# PASSAGE
----------
Wednesday, July 18, 2007

Animal Lovers

"I believe that mink are raised for being turned into fur coats and if we didn't wear fur coats those little animals would never have been born. So is it better not to have been born or to have lived for a year or two to have been turned into a fur coat? I don't know." —Supermodel Barbi Benton


 

Several weeks ago I spotted an article in the "Living" section of the paper that really should have been in the obituaries. It was about furs, and how they are supposedly making a comeback with the elite fashion set.

After I looked at the pictures (smiling women ringed with dead bodies) I took some anti-depressant drugs and read the text of the article. Buried toward the end, after the interviews with fashion designers and other wealthy people, was only a brief mention of the animal rights issues involved. One fur owner (not the original owner, unfortunately), when asked if she felt guilty, smiled from behind her coat of carnage and said, "I'm an animal lover."

"Oh gee," I wanted to tell her. "I didn't know. I guess that makes it all okay."


 

All this got me to thinking about all the self-proclaimed "animal lovers" in our society. Take John (warning: not a real person) for example. He might tell you he's an animal lover because he keeps three dogs, four cats, and some exotic birds locked up all day in his tiny house. Marge would want you to know she's an animal lover too, because she's always doting on Fufi, her toy poodle with the trick haircut and spandex jogging suit. (Fufi is so neurotic by this time that she'd agree.) George is definitely an animal lover because he spends big bucks stocking the private lake where he fishes during the summer.

None of this impresses us vegetarians. We know that eating animals is the A#1, super primo, meanest thing we do to them. Try as we might, it's hard to take meat eaters seriously when they tell us they love animals. That's true even if they are otherwise doing some wonderful and good things. It's not that they're bad people, it's just that they don't make the connection. It might be more accurate to say that they love animals under certain limited circumstances. They compartmentalize their feelings.

When it comes to treating animals well one minute and hideously the next, humans are as fickle as can be. On the one hand we torture and kill cats and dogs in our medical laboratories, but on the other hand we pamper them as our pets, and spend big bucks on their medical care. On the third hand (wait, I'm running out of hands!) we train the people who provide that medical care by doing more hideous experiments on cats and dogs. That certainly makes sense, doesn't it?

Every time I think we vegetarians could put an end to this madness, I'm reminded of how many of us feed meat to our pets. Yeah, sometimes we conveniently compartmentalize our ethics just like everyone else. Once I even met a vegetarian whose whole reason for changing his diet was that he'd spent his career experimenting on animals and he wanted to make up for some of his sins by not eating them. No kidding.

As for folks like John, Marge, George, and the woman in the fur coat, there's a communications problem out there too. Unfortunately the English language is not precise enough to distinguish "love," as in "I will love, help and protect you," from "love," as in "I love how you make me feel powerful," or "I love how you taste." I, for one, wouldn't mind it if someone could coin a few new words that would make this distinction. Any volunteers?

This kind of communication problem brings to mind the old Twilight Zone episode about the aliens who came to earth and were very nice to us lowly earthlings. They'd even written a book entitled To Serve Man.

Our "encounters of the third kind" with these aliens were going really well until one fateful day. That was the day we finally figured out that To Serve Man was a cookbook.

I guess those aliens were "human lovers" the way some humans are "animal lovers."

1 comment:

Anonymous said...

You hit it right on the head! I don't believe in relative morality or situational ethics, but sometimes it takes an epiphany to put see the irrationality of our choices. I read your book and made plenty of connections while (and since) reading it.
----------
# RAW DATA

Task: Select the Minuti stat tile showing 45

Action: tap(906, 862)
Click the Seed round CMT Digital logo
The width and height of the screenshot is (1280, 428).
----------
# WORK REQUEST
Reproduce everything in the animal lovers essay from "As for folks" down to "To Serve Man." without changing a word.

# OUTPUT
As for folks like John, Marge, George, and the woman in the fur coat, there's a communications problem out there too. Unfortunately the English language is not precise enough to distinguish "love," as in "I will love, help and protect you," from "love," as in "I love how you make me feel powerful," or "I love how you taste." I, for one, wouldn't mind it if someone could coin a few new words that would make this distinction. Any volunteers?

This kind of communication problem brings to mind the old Twilight Zone episode about the aliens who came to earth and were very nice to us lowly earthlings. They'd even written a book entitled To Serve Man.